In recent months, cracks have begun to show. Feminine hygiene brand Sirona and mother and baby care startup The Moms Co., along with Indian Angel Network (IAN) investors, issued default notices to Good Glamm over delayed payments last year. The company initiated arbitration proceedings against IAN, which were later resolved after it cleared pending acquisition payments.
In February, Good Glamm sold Sirona back to its original founders for about Rs 150 crore, well below the Rs 450 crore it paid earlier.
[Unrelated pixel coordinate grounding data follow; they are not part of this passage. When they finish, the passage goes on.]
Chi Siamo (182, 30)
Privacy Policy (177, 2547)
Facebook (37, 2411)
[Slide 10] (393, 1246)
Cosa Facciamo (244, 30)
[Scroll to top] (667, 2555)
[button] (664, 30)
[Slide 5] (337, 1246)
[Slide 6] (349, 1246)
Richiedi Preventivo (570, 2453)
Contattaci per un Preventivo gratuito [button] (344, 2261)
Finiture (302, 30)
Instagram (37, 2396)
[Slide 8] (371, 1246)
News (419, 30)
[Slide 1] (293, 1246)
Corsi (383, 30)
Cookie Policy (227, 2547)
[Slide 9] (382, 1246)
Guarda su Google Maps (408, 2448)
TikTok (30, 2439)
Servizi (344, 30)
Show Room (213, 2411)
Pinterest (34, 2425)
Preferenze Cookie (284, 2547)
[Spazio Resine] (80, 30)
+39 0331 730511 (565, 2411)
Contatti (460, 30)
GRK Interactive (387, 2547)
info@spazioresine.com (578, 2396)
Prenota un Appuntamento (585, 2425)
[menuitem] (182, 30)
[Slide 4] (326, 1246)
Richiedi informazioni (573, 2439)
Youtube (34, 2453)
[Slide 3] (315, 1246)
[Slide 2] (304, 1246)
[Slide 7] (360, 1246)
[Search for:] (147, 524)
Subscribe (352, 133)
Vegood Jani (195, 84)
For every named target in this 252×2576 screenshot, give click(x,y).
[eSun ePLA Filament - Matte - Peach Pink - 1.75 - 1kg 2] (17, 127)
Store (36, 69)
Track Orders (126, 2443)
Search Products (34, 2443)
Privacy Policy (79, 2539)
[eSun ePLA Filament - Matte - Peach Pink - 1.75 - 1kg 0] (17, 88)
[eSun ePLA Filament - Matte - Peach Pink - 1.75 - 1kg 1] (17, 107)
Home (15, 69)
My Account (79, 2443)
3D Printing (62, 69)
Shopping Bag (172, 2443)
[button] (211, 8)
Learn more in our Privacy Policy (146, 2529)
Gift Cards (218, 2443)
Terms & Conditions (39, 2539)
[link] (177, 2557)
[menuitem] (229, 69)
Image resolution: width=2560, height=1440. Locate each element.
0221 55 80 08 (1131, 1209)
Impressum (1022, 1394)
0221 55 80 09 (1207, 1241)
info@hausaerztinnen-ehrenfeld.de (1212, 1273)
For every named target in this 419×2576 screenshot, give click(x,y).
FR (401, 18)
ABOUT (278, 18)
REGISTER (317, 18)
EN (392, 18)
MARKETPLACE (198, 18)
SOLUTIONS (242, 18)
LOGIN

In the same month, Good Glamm offloaded ScoopWhoop, a digital media firm, to meme marketing agency WLDD for around Rs 18-20 crore, a fraction of its 2021 acquisition cost of Rs 100 crore.
In January 2025, representatives from investors Accel, Prosus Ventures, and Bessemer Venture Partners resigned from the board of Good Glamm.
The company also witnessed a series of senior leadership exits. Sukhleen Aneja, CEO of The Good Brands (its D2C vertical), moved to omnichannel beauty and fashion platform Nykaa. Co-founder Priyanka Gill became a venture partner at Kalaari Capital and later launched lab-grown diamond brand Coluxe, while Naiyya Saggi started a new consumer electronics venture.